In this study, QmCO2F underestimated pulmonary blood flow. Although statistically significant, the bias is small and of no clinical relevance.

An evaluation of the mCO2F method according to the eight desirable characteristics for cardiac output monitoring described by Shephard et al. (18) shows that the accuracy and reproducibility are adequate and that the method is easy to apply and operator independent.

Several methods for cardiac output measurement in children are available, such as thermodilution, oxygen Fick and dye indicator techniques, bioimpedance, and Doppler echocardiography. These methods differ in applicability due to technical and size constraints and reliability (13). In comparison with published data concerning bias and precision of several methods of cardiac output measurement in animals (1922), children (2330), and adults (3138), this study produced favorable results.

Without the use of additional equipment, one can measure cardiac output by the mCO2F method. It requires gas analysis of both arterial and central venous blood as well as of expiratory air by in-line capnography and simultaneous measurement of expiratory airflow. Usually, this is feasible in critically ill patients in a neonatal intensive care. This suggests that the method may be cost-effective without a risk of additional morbidity or mortality. Unfortunately, the response time of this method is not very fast because steady state is a prerequisite.

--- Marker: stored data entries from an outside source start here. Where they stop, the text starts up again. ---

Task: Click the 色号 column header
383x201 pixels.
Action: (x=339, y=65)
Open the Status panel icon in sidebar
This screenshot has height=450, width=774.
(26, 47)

This also implies a semicontinuous method of cardiac output monitoring.

We conclude that measurement of QmCO2F method is reliable in newborn lambs without a ductal shunt and can be used for trend monitoring. Venous blood sampling from the RA, SVC, or IVC can be used for this measurement. The mCO2F method is a promising technique that can be used to measure cardiac output in critically ill newborns.

Figure 2
figure 3

Bland-Altman plot for the cardiac output bias (QmCO2F − Qufp) sampling the SVC. Dashed line represents mean bias. Dotted lines represent limits of agreement.